▶

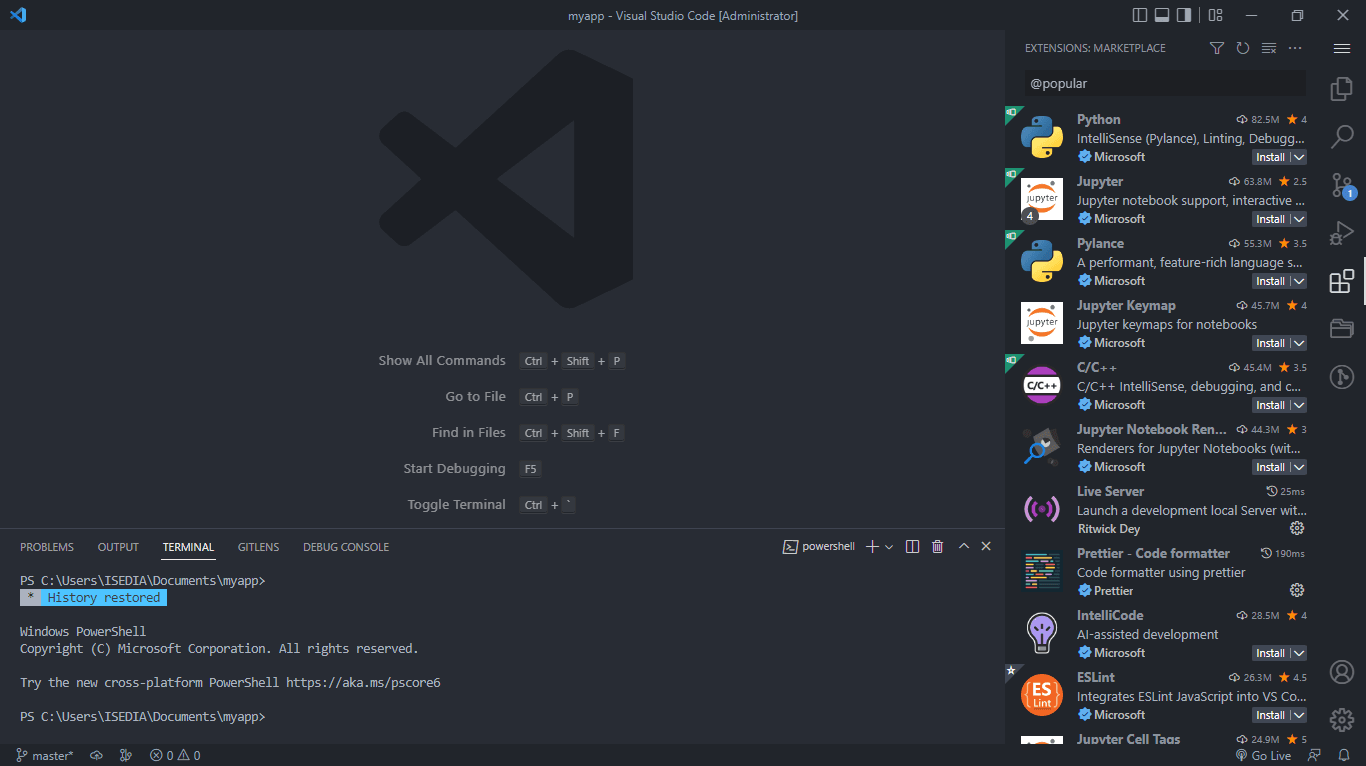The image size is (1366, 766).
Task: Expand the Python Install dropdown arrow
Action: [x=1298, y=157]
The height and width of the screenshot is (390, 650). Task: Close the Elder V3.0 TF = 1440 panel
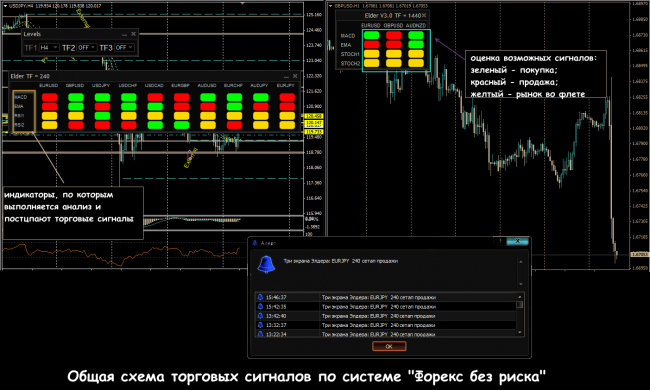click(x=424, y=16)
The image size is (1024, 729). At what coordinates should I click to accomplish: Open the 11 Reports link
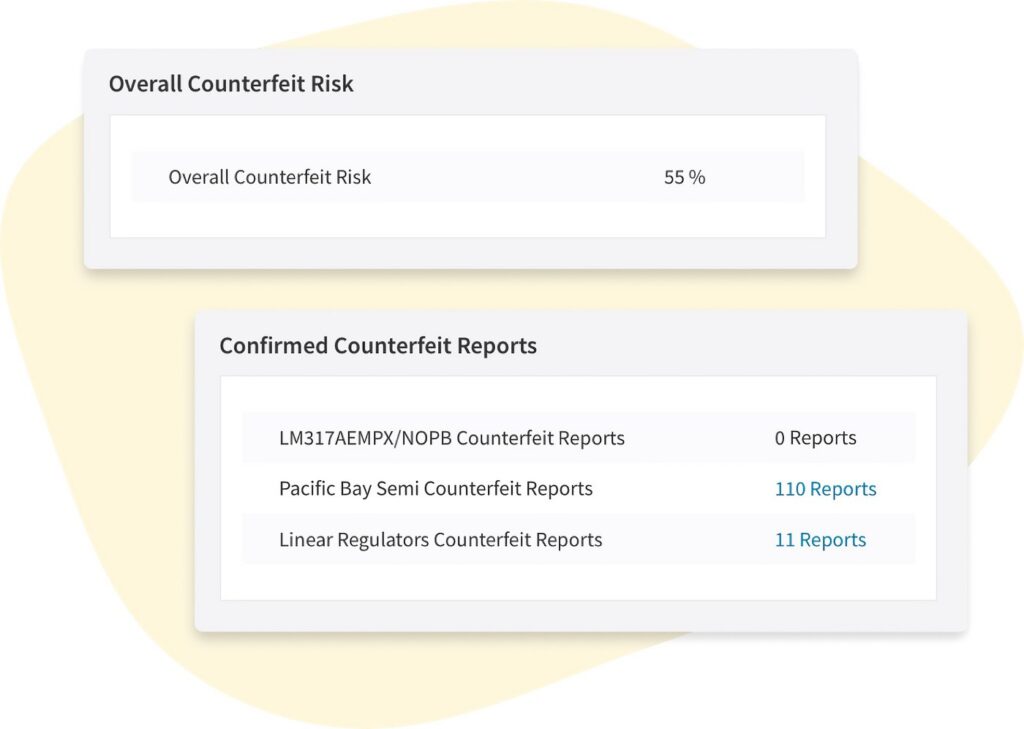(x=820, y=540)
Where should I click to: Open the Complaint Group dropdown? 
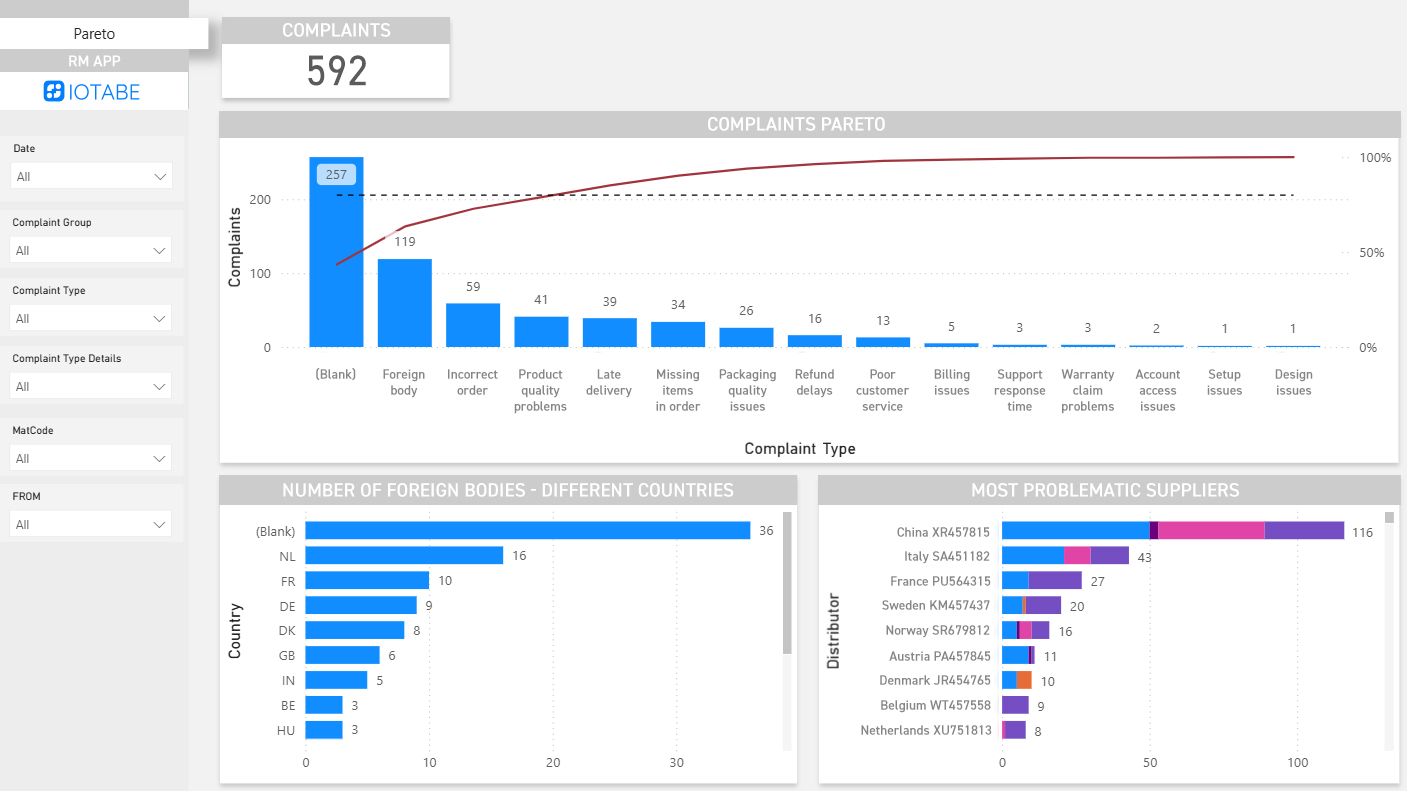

◀

▸ **Task to complete**
Output exactly the lines from the one containing "The image size is (1024, 729)." through the last line of the records above, both included, and leave out the pictures.

▸ **Result of this task**
The image size is (1024, 729). At what coordinates should I click to accomplish: Open the 11 Reports link
(x=820, y=540)
Where should I click to: Open the Complaint Group dropdown? 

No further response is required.